Como el abismo azul
Déjame transportarte a un mundo donde la realidad y la fantasía se entrelazan en una danza perpetua, donde las letras son el hilo que teje los universos que cautivan a los que se sumergen en ellos.
Aquí, en este lugar cercano, donde la magia reside en el entretejido de las palabras, vive un hombre cuya pasión por las letras es tan profunda como ese abismo azul conocido como el océano. Él ha sido testigo de una mezcla de reacciones, algunas alentadoras, otras desconcertantes, ante sus escritos.
Es cierto que a veces recibimos comentarios que carecen de valoración y entendimiento. "¿Y ahora escribe?", "¿Y quién lee?", "¿Esos textos tan largos?", "¡Qué pérdida de tiempo!" Estas palabras pueden sonar desobligantes y desalentadoras, incluso cuando no se está pidiendo una opinión.
Pero, ¿qué tal si cambiáramos nuestra actitud? ¿Qué tal si en lugar de eso dijéramos: "¡Qué chévere que escribes! No conocía ese talento tuyo", o "Haré el propósito de leer un poco, hay que leer", o incluso "Apenas tenga tiempo, lo leeré un rato"? ¡Qué mundo más vivible sería si nos promovemos y apoyamos mutuamente!
Porque, la escritura es un acto de pasión, de expresión, de compartir un pedazo de nuestro ser con el mundo. No es una pérdida de tiempo, sino una oportunidad de conectar, de inspirar, de hacer que este mundo sea un poco más bello. Y si bien no todos serán lectores, aquellos que se acerquen a nuestras palabras con una mente abierta y un corazón dispuesto, encontrarán en ellas un tesoro invaluable.
Que tal si ampliamos nuestra mirada, y abrazamos la alegría del otro y nos damos la oportunidad de sumergirnos en esos "textos tan largos" con la misma disposición con la que un niño se sumerge en un libro lleno de magia. Porque en la literatura, en la escritura, yace la posibilidad de transformar, de crecer, de encontrar un eco a nuestras propias experiencias. Y eso, quiza, es lo que hace que este mundo sea un poco más vivible.

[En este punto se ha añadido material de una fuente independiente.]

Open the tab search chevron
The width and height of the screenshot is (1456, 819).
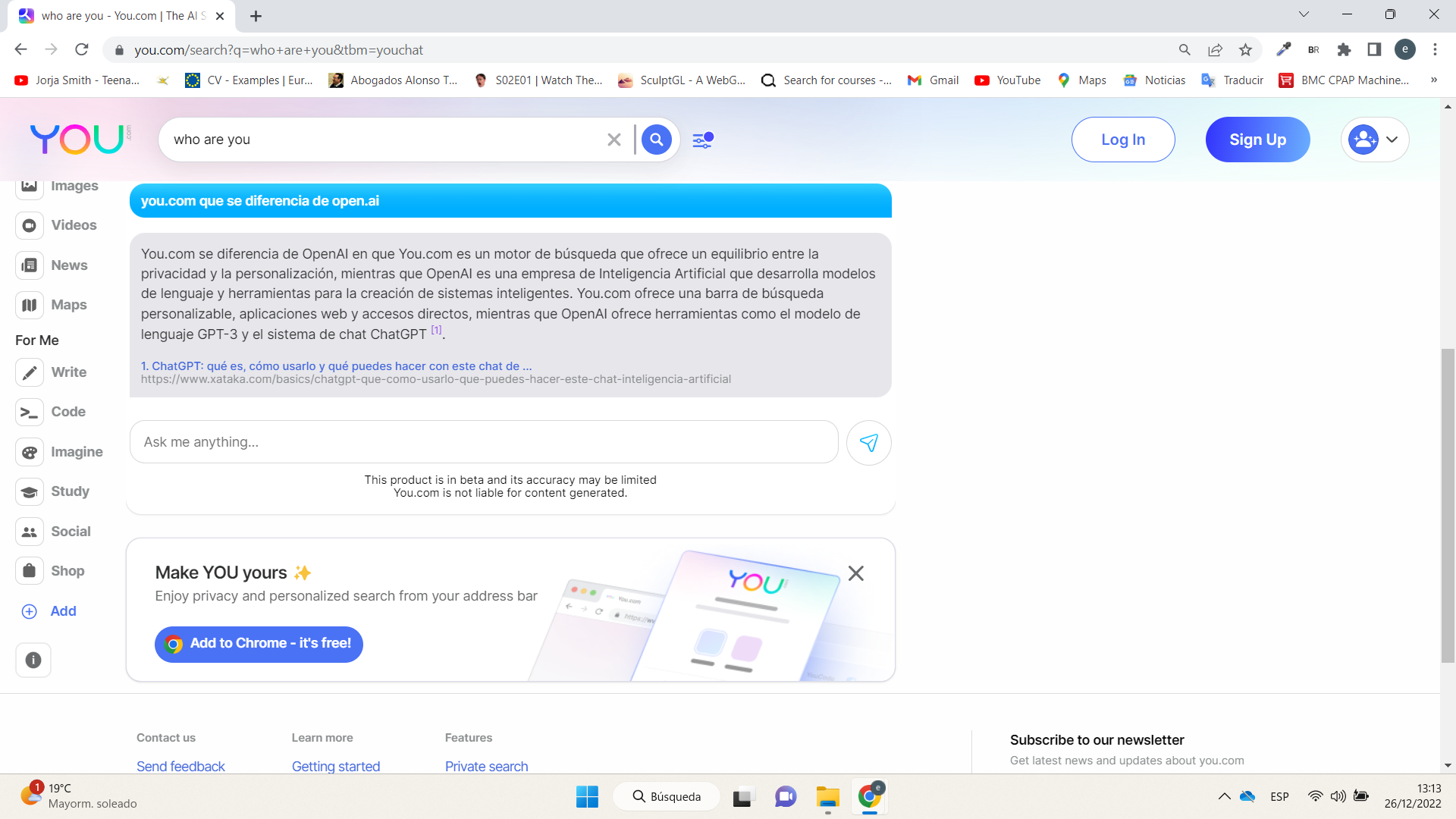click(x=1304, y=14)
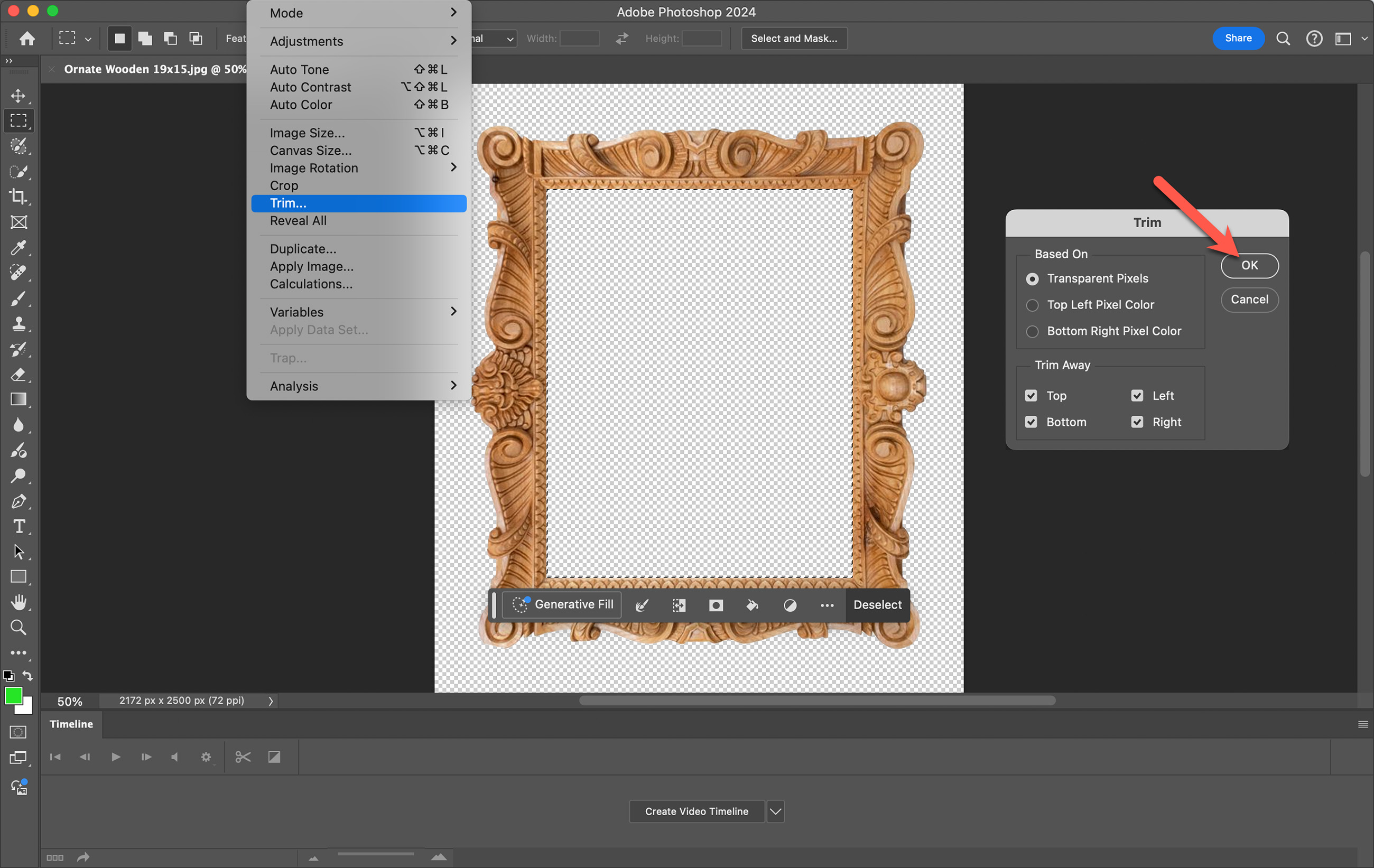Uncheck the Bottom trim away checkbox
The height and width of the screenshot is (868, 1374).
(x=1031, y=422)
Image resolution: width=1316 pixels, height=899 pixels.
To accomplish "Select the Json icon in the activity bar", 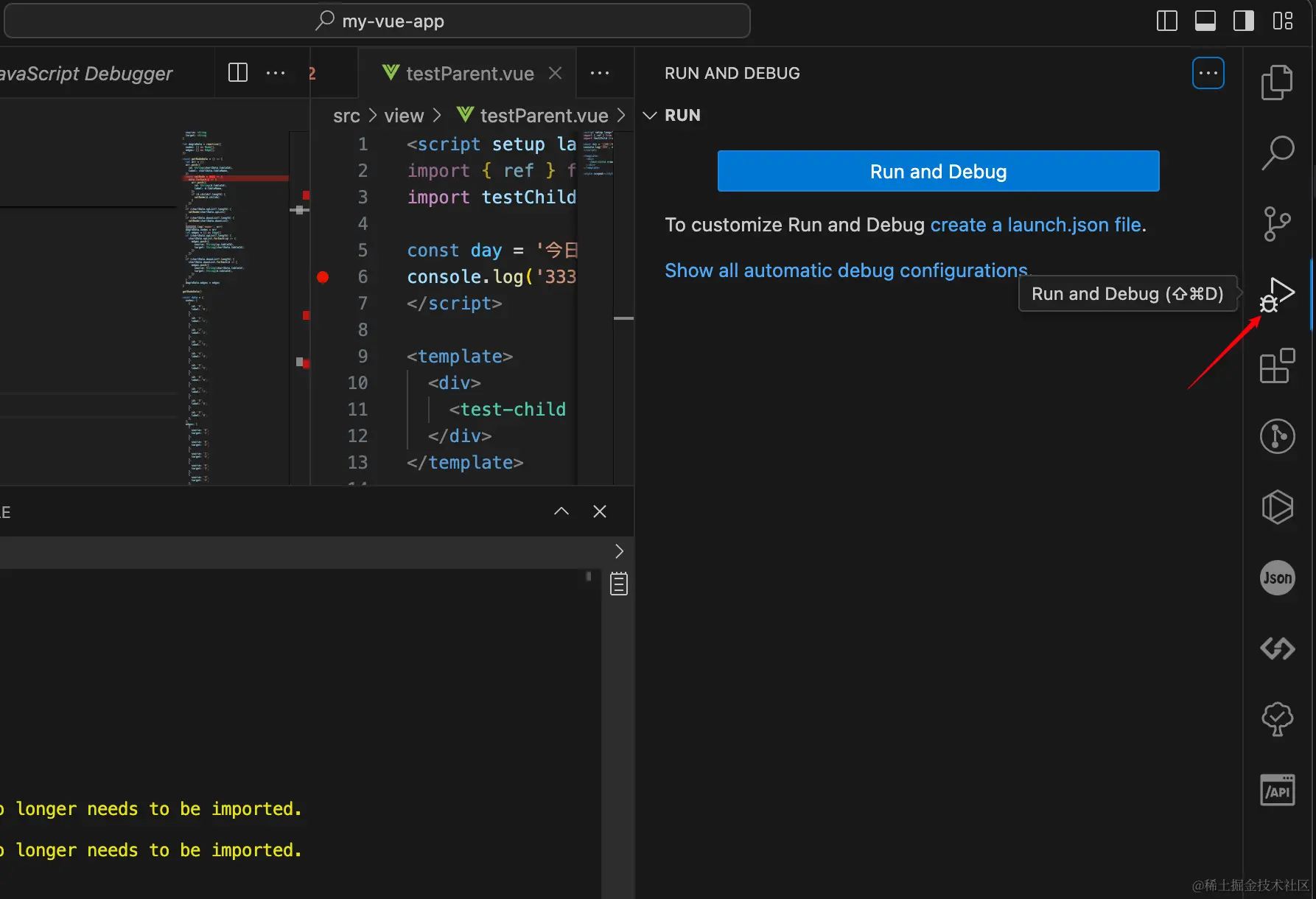I will [x=1277, y=578].

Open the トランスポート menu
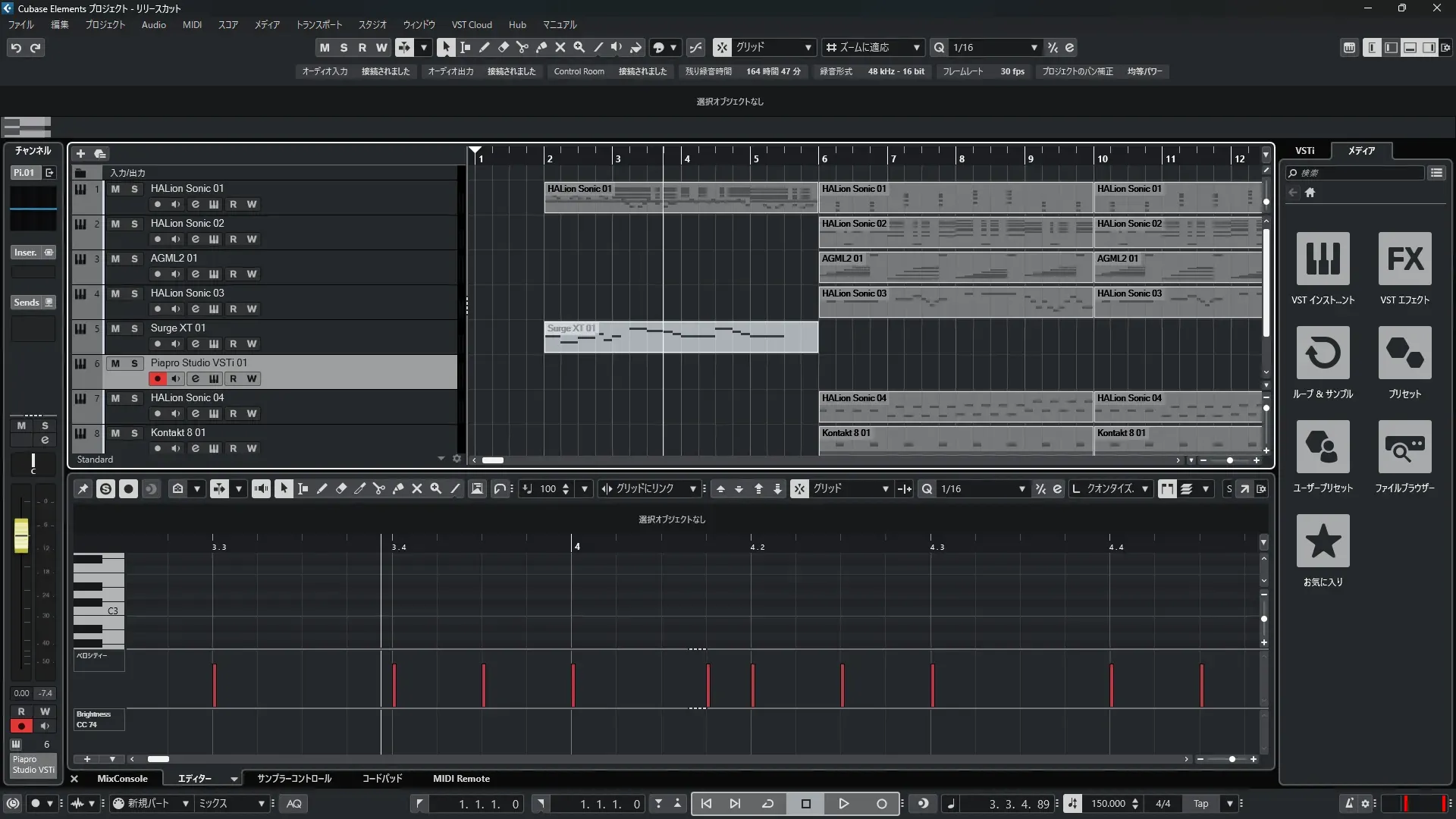point(318,25)
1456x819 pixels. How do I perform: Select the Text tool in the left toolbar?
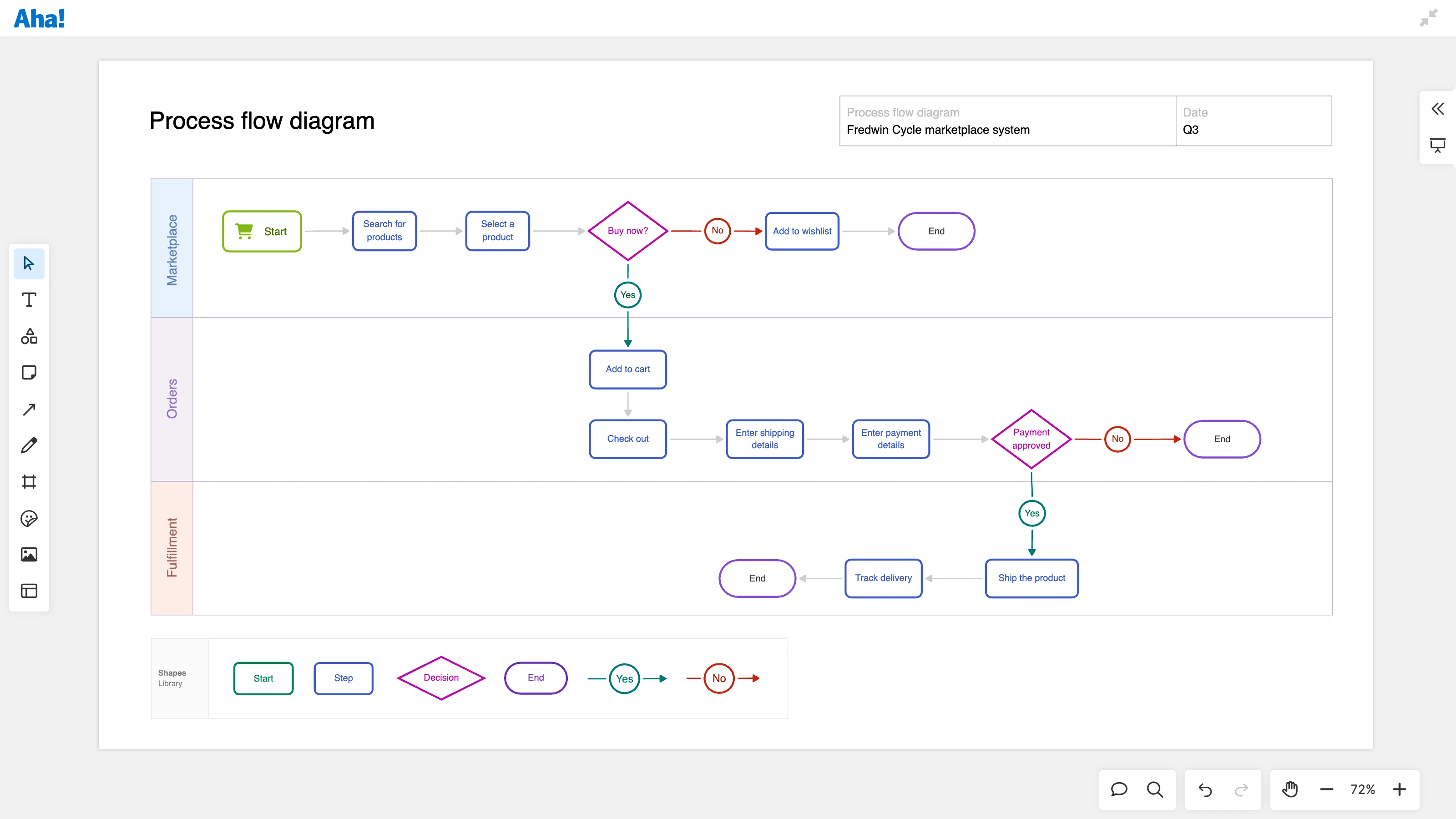point(29,299)
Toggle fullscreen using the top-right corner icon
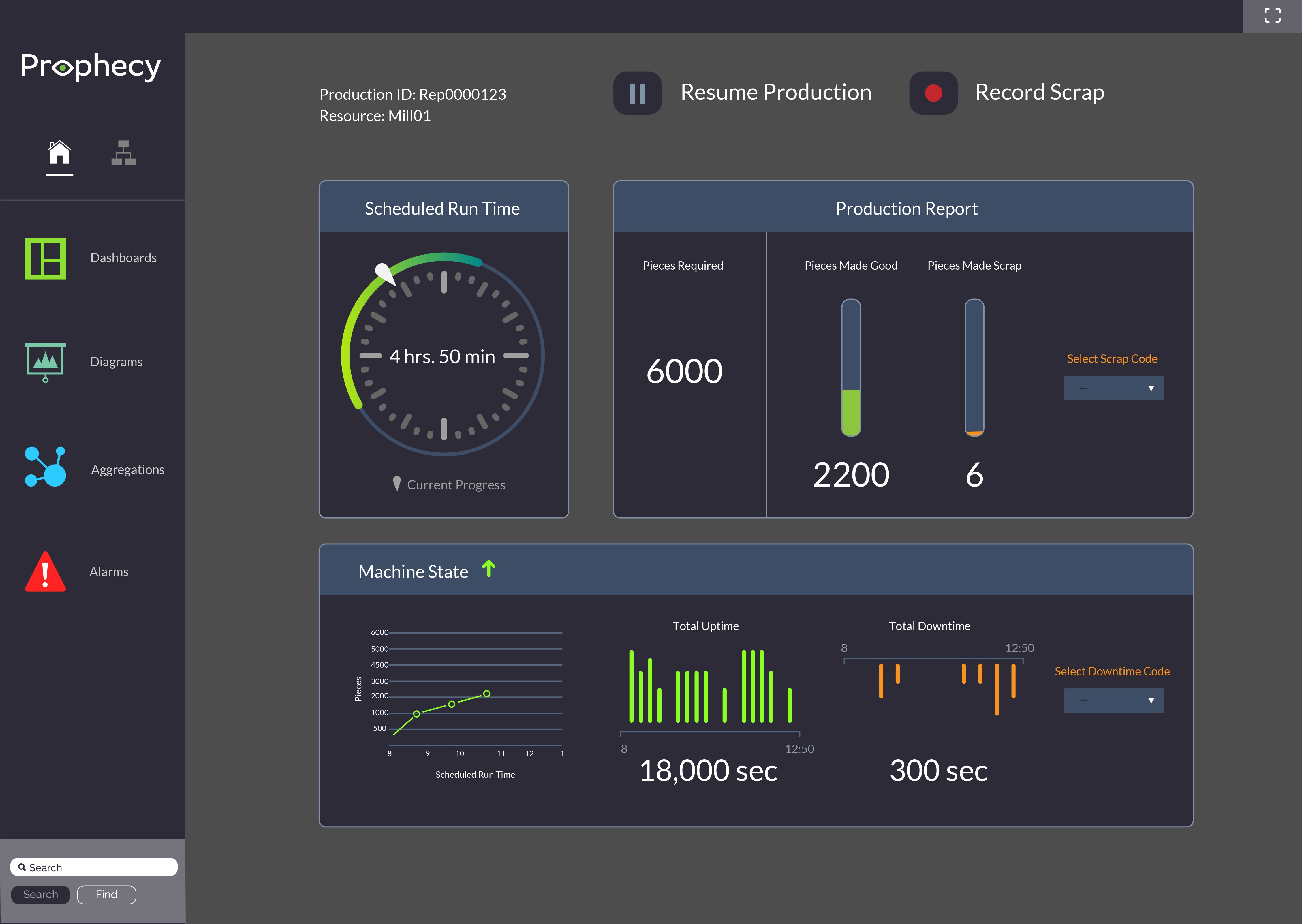The image size is (1302, 924). pyautogui.click(x=1272, y=15)
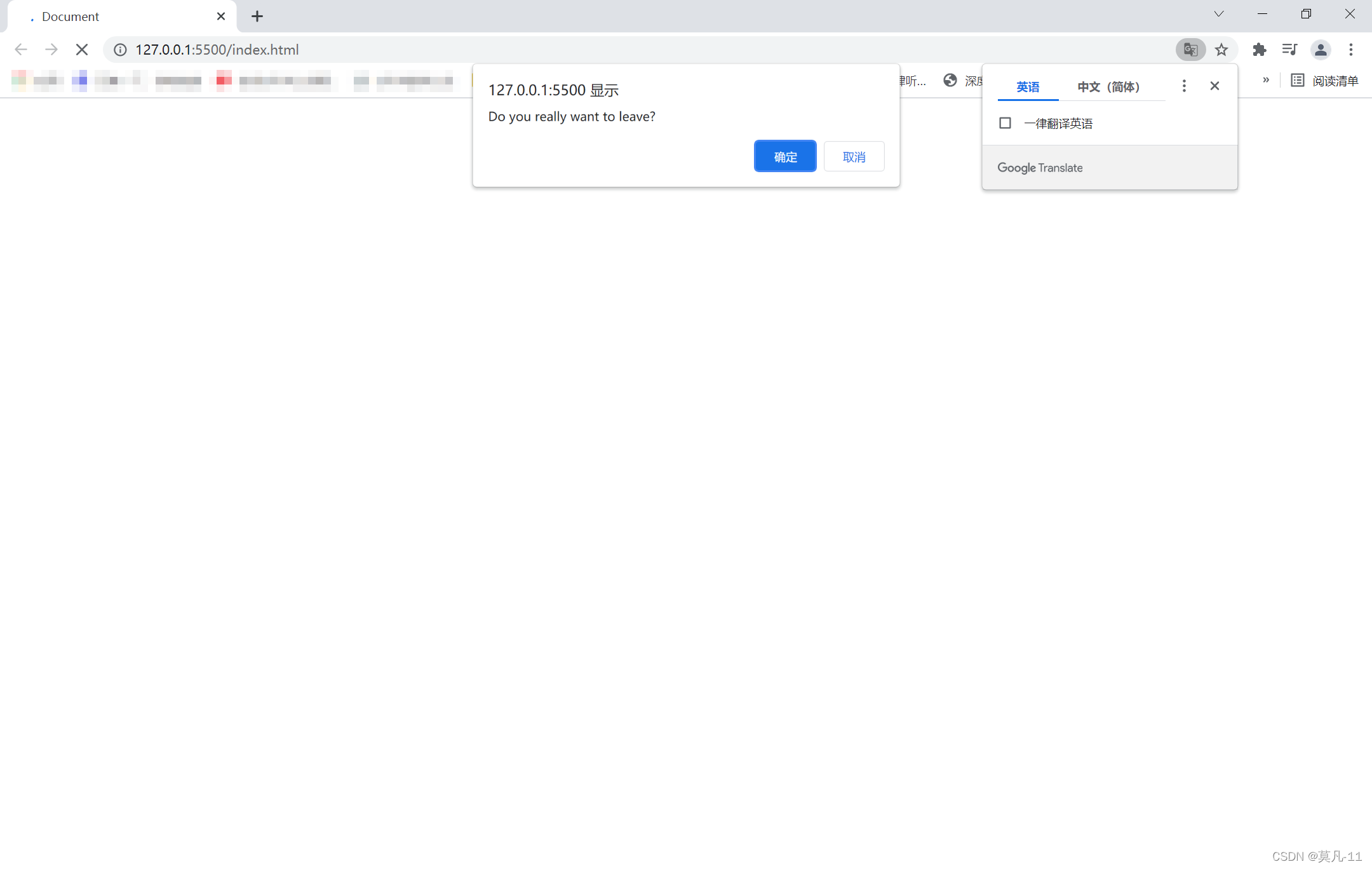Bookmark this page with the star icon
The width and height of the screenshot is (1372, 869).
pyautogui.click(x=1221, y=50)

¿Y ahora escribe? ¡Qué maravilla! Debo decir que me llena de alegría saber que alguien más ha descubierto el regalo que este hombre ha dejado para el mundo. Sus palabras, se posan suavemente en el alma, dejando una huella imborrable.
¿Y quién lee? Tú y yo, somos parte de una hermandad de lectores que se deleitan en la riqueza de los textos. No importa si son largos o cortos, pues cada palabra es un tesoro que nos invita a sumergirnos en un mundo de posibilidades.
Esos textos tan largos, ¿una pérdida de tiempo? ¡No! Cada párrafo, cada oración, es un viaje que nos lleva a descubrir nuevas perspectivas, a valorar la cotidianidad de una manera más profunda. Es un regalo que debemos recibir con gratitud y paciencia.
¿por qué no hacemos un propósito de apoyar y promover el talento de aquellos que nos deleitan con sus palabras? Imagina un mundo donde celebramos el bienestar del otro, donde nos esforzamos por leer y comprender, donde el tiempo dedicado a los largos textos se convierte en un tesoro. Sería un mundo más empático, más bello, más cercano a la esencia de la humanidad.
Sigamos explorando juntos este maravilloso viaje de las letras, donde la realidad y la fantasía se entrelazan en una danza perpetua. Que nuestras palabras de aliento, nuestro apoyo y nuestra pasión por la lectura, sean el hilo que teja un mundo más comprensivo y lleno de maravillas.